L'indagine era partita dalle numerose irregolarità, in materia di lavoro dipendente, emerse nel corso di attività ispettive tributarie, che dopo accertamenti hanno portato le Fiamme Gialle a individuare 8 aziende operanti nel comparto tessile, delle materie plastiche, del commercio all’ingrosso di surgelati, della produzione di materiali per la pulizia e dei trasporti su strada, con sede in provincia di Pistoia e di Firenze, che impiegavano manodopera illecitamente fornita da due cooperative di lavoratori, sotto l'apparente forma di appalti di servizi.
Dalle investigazioni è emerso che le cooperative, anziché svolgere, con una propria autonoma organizzazione di uomini e mezzi, i servizi di facchinaggio e magazzinaggio contrattualmente pattuiti, in realtà, si limitavano a somministrare personale, senza autorizzazione del Ministero del Lavoro.
I lavoratori venivano impiegati dalle imprese finite sotto indagine come se si trattasse di dipendenti. Erano infatti soggetti alla direzione ed al coordinamento dei quadri interni aziendali, sia per i turni di lavoro ed i compiti da svolgere, che per la pianificazione di ferie e permessi, addetti anche a mansioni diverse da quelle indicate nei contratti di appalto, ad esempio quelle produttive.
Queste imprese - spiega la Guardia di Finanza - traevano indebiti benefici sia in termini di costi non sostenuti per le contribuzioni obbligatorie, ai fini assistenziali e previdenziali, che di consistenti abbattimenti dell’IVA dovuta allo Stato, grazie alla detrazione dell’imposta indicata nelle false fatture emesse dalle cooperative, per prestazioni di servizi mai rese.

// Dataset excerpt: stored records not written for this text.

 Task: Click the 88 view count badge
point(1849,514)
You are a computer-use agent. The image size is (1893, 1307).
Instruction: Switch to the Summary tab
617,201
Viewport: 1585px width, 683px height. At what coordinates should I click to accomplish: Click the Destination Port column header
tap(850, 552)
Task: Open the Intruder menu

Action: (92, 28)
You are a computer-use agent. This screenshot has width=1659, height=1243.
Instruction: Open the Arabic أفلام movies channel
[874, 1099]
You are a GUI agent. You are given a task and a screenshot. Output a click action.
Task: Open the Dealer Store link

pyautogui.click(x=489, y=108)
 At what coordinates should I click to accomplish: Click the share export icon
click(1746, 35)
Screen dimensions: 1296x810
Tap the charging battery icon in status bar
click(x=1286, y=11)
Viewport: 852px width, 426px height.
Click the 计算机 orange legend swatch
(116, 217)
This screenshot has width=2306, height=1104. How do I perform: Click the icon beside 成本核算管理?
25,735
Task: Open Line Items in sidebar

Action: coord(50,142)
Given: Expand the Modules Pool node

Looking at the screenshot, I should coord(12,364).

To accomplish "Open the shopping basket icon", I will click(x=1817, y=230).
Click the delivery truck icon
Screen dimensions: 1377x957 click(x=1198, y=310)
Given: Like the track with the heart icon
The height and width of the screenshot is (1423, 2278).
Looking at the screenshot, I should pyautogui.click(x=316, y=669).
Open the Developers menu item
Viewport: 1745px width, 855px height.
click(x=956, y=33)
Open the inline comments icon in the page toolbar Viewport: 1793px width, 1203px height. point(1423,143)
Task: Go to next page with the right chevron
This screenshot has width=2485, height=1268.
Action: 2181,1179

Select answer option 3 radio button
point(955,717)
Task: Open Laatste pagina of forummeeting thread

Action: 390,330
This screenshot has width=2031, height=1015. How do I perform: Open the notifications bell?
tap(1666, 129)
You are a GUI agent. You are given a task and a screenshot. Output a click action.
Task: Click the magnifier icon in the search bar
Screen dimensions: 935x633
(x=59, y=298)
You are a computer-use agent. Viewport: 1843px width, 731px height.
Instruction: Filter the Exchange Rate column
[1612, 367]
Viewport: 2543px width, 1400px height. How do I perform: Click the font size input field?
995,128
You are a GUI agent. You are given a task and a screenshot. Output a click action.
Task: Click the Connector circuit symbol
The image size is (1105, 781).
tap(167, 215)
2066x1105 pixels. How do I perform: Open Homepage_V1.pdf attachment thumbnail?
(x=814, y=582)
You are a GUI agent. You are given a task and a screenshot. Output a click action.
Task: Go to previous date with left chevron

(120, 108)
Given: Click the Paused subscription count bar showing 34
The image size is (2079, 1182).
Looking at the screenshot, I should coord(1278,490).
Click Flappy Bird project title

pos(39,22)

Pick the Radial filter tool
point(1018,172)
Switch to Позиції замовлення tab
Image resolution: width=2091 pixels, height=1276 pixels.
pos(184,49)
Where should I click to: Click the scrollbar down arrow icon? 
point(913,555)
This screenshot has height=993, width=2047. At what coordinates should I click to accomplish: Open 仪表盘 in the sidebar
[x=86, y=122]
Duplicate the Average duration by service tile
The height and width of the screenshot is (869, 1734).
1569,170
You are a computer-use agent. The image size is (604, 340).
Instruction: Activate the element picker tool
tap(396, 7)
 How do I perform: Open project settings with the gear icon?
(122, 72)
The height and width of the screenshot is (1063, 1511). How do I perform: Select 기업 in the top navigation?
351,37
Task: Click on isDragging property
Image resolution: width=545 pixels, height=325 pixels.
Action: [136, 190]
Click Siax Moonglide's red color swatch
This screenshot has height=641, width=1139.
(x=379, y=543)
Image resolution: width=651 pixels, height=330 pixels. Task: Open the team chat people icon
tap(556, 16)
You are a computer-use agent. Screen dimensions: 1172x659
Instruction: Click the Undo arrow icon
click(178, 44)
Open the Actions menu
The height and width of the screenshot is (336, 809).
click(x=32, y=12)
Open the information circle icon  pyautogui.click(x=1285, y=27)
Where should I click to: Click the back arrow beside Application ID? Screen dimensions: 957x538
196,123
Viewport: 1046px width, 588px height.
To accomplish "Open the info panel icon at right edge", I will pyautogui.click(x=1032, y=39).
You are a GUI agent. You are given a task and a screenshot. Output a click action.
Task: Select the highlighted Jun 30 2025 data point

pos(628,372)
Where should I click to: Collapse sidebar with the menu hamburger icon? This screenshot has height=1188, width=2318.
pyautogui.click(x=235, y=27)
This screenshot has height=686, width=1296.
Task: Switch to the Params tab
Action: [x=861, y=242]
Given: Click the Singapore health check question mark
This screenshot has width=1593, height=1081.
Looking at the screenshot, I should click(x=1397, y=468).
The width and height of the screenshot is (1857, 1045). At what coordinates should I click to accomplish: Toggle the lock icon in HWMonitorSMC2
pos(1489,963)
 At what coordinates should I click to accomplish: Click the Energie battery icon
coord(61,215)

In particolare, per gli anni d’imposta dal 2016 al 2020, le 8 imprese coinvolte, a fronte di fatture ricevute dalle cooperative per un imponibile complessivo di quasi 10,5 milioni di euro, avevano evaso l'IVA per oltre 2,1 milioni di euro, che costituiscono l’ammontare del profitto del reato di dichiarazione fraudolenta, sul quale è intervenuto il provvedimento di sequestro.